Contribution aux travaux de la cathédrale Notre-Dame de Paris 3/3

Monsieur le président, chers collègues

Je crois que dans cette affaire de Notre-Dame de Paris, pour reprendre une expression triviale, le président veut « se la péter et faire le buzz » mais cela va coûter anormalement cher aux Morbihannais.

Pour vous rassurer si vous ne le saviez déjà, cette ancienne expression québécoise « se la péter » vient de claquer la bretelle sur sa poitrine lorsqu’on est content de soi …

Certes cela peut être quelque peu amusant, sauf que ce petit jeu va nous coûter un million d’euros !

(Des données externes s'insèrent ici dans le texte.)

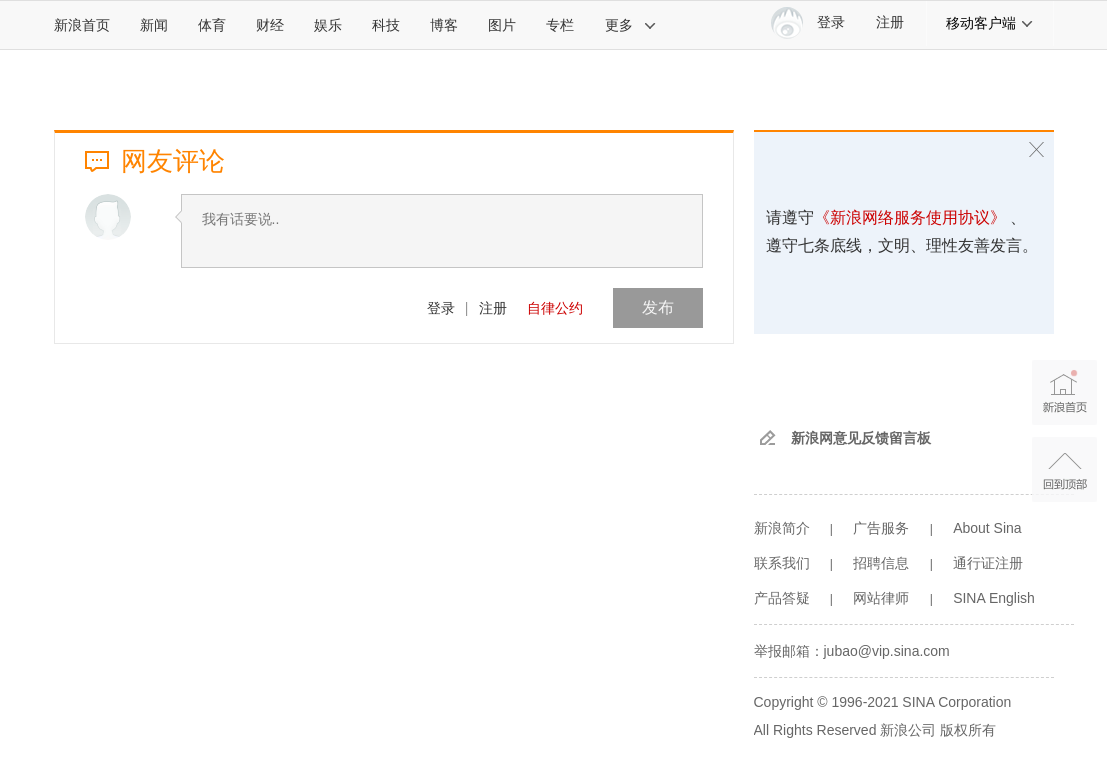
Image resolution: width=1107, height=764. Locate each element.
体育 (212, 25)
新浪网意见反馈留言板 (861, 438)
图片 (502, 25)
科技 (386, 25)
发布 (658, 307)
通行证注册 (988, 563)
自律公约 (555, 308)
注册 (890, 22)
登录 (441, 308)
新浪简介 (782, 528)
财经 (270, 25)
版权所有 (968, 730)
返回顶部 (1064, 469)
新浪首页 (82, 25)
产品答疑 (782, 598)
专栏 (560, 25)
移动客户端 (990, 23)
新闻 (154, 25)
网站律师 (881, 598)
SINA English (994, 598)
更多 (631, 25)
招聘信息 (881, 563)
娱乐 (328, 25)
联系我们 (782, 563)
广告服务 (881, 528)
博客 (444, 25)
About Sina (987, 528)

Nous sommes nombreux à intervenir sur ce rapport et ce n'est pas un hasard : lorsqu’on engage une telle somme en quelques minutes, le temps de la présentation de l'argumentaire en deux pages, cela mérite un minimum de discussion et de réactions, d'autant plus que vos collègues de la majorité ne s’y opposeront pas, solidarité oblige, même s'ils n'en pensent pas moins. Tout comme très certainement une grande majorité des Morbihannais …

Que les privés, les milliardaires « se claquent les bretelles », c’est leur problème : grâce aux larges économies qu’ils ont faites avec la suppression de l’ISF, ils peuvent largement se le permettre. Au passage, pour positiver, cela nous permettra de récupérer une partie de cet argent …

Mais pour nous ? Il s’agit de l’argent public, celui des Morbihannais. On ne peut pas se permettre de l’utiliser de cette façon. On ne joue pas avec l’argent des contribuables.

Cela fait des mois que nous dénonçons la dérive gestionnaire de notre politique départementale : certes nous dégageons des marges de manœuvre financières mais au prix de restrictions et de coupes budgétaires tous azimuts et ceci dans des secteurs aussi essentiels que la solidarité, la sécurité (comme pour le SDIS), l’Université Bretagne-Sud, le milieu associatif, etc. Aujourd’hui nous ne répondons plus aux nombreux besoins du département.

De plus l’effet médiatique de cette annonce n’est pas très pertinent dans la période particulière que nous vivons aujourd’hui avec une crise sociale toujours latente. Sous prétexte d’une soi-disant bonne gestion, c’est-à-dire des économies faites auprès des Morbihannais, on se paie le luxe de les redistribuer à Paris.

Comment expliquer ceci à nos populations dans nos cantons ?

Certes, on a bien noté les arguments que l’on peut reprendre :

- une contribution à un monument majeur de l’histoire nationale,

- un élan de solidarité pour sa reconstruction

- une forte et intense émotion qui vous a conduit à proposer un niveau de contribution autour d’un million d’euros.

Pourquoi « autour » d’un million ? D’où est sorti ce chiffre ?

Il semble lié au degré de sensibilité émotionnelle des exécutifs départementaux qui peut être très variable. Des collègues l’ont rappelé : 50 000 € cette année pour l’Ille-et-Vilaine, 1 M€ pour le Morbihan. Le rapport est de 1 à 20.

Nous avons l’habitude, dans nos communes, d’intervenir par solidarité auprès d’autres communes dans le besoin suite à des catastrophes naturelles (ouragan, inondation, etc.).

Mais pour la « pauvre » Paris, permettez-nous de douter de son indigence …

Rappelons que 65% du budget du Ministère de la Culture et du Patrimoine sont concentrés à Paris où habitent 3 % de la population.

Quelques autres chiffres officiels rapportés cette semaine : « L'Etat dépense en fonctionnement 139€ par Francilien pour la culture, contre 15€ par habitant pour le reste du pays ». 140€ pour 15€ : pratiquement un rapport de 1 à 10.

Dans un régime aussi centralisé que la France, nous savons tous qu’une très forte part des ressources financières de l’Hexagone se concentre sur cette région Ile-de-France creusant des inégalités territoriales inacceptables.

Dans votre argumentaire vous rappelez l’intervention de l’Etat dans la restauration du Parlement de Bretagne suite à son incendie. Il aurait été nécessaire que cette restauration se prolonge au-delà de celle de l’édifice et qu’elle soit également institutionnelle. Il devient urgent de rompre avec notre modèle centralisé actuel qui maintient les déséquilibres territoriaux et financiers depuis plus de deux siècles.

D’où ce sentiment, pour de nombreux Morbihannais, d’une solidarité excessive et démesurée avec votre proposition d’une contribution de un million d’euros aux travaux de restauration de la Cathédrale Notre-Dame de Paris.

Pour toutes ces raisons nous voterons contre.